RECORDED DATA below:

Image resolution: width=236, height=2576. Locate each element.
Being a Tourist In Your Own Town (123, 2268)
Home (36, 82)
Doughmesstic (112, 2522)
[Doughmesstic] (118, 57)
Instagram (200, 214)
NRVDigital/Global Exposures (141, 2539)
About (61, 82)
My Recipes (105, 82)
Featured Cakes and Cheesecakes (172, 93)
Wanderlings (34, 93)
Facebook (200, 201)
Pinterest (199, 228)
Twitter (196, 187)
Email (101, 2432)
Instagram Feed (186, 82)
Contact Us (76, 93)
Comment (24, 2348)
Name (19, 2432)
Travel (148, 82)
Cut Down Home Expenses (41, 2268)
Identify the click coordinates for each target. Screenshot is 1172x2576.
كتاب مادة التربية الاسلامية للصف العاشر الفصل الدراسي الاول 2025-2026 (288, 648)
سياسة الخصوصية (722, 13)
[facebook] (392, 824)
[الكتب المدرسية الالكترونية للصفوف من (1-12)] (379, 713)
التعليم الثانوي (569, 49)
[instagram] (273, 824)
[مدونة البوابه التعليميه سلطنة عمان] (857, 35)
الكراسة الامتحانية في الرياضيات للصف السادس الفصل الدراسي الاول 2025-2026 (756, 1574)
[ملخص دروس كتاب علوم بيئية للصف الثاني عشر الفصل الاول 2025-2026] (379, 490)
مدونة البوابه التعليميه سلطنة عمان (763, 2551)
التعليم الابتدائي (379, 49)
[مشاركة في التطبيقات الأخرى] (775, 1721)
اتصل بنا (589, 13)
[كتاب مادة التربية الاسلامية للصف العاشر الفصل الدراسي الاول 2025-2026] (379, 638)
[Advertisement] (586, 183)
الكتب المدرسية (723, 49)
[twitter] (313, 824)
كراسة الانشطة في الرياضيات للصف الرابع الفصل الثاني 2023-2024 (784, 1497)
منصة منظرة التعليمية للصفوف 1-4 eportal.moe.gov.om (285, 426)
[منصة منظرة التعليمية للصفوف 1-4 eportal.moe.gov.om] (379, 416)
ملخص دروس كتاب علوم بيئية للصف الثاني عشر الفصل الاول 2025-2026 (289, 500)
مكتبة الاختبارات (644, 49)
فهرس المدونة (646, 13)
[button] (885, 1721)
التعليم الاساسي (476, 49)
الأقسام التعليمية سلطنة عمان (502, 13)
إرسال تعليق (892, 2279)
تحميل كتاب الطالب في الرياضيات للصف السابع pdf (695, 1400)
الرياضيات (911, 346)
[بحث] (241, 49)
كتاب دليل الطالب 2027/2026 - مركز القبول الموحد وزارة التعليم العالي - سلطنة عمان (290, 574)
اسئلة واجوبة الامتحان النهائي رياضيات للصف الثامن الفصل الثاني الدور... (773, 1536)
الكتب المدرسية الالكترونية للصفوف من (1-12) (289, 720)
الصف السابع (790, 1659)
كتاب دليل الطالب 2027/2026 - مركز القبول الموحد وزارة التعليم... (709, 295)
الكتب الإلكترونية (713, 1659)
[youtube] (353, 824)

End of RECORDED DATA.

DIRECTIONS FOR THIS TASK: Only one stretch of the records above is wanted: the lines between the one holding "التعليم الثانوي (569, 49)" and the one holding "اتصل بنا (589, 13)", inclusive, reproduced exactly.

SOLUTION FOR THIS PROBLEM:
التعليم الثانوي (569, 49)
[instagram] (273, 824)
[مدونة البوابه التعليميه سلطنة عمان] (857, 35)
الكراسة الامتحانية في الرياضيات للصف السادس الفصل الدراسي الاول 2025-2026 (756, 1574)
[ملخص دروس كتاب علوم بيئية للصف الثاني عشر الفصل الاول 2025-2026] (379, 490)
مدونة البوابه التعليميه سلطنة عمان (763, 2551)
التعليم الابتدائي (379, 49)
[مشاركة في التطبيقات الأخرى] (775, 1721)
اتصل بنا (589, 13)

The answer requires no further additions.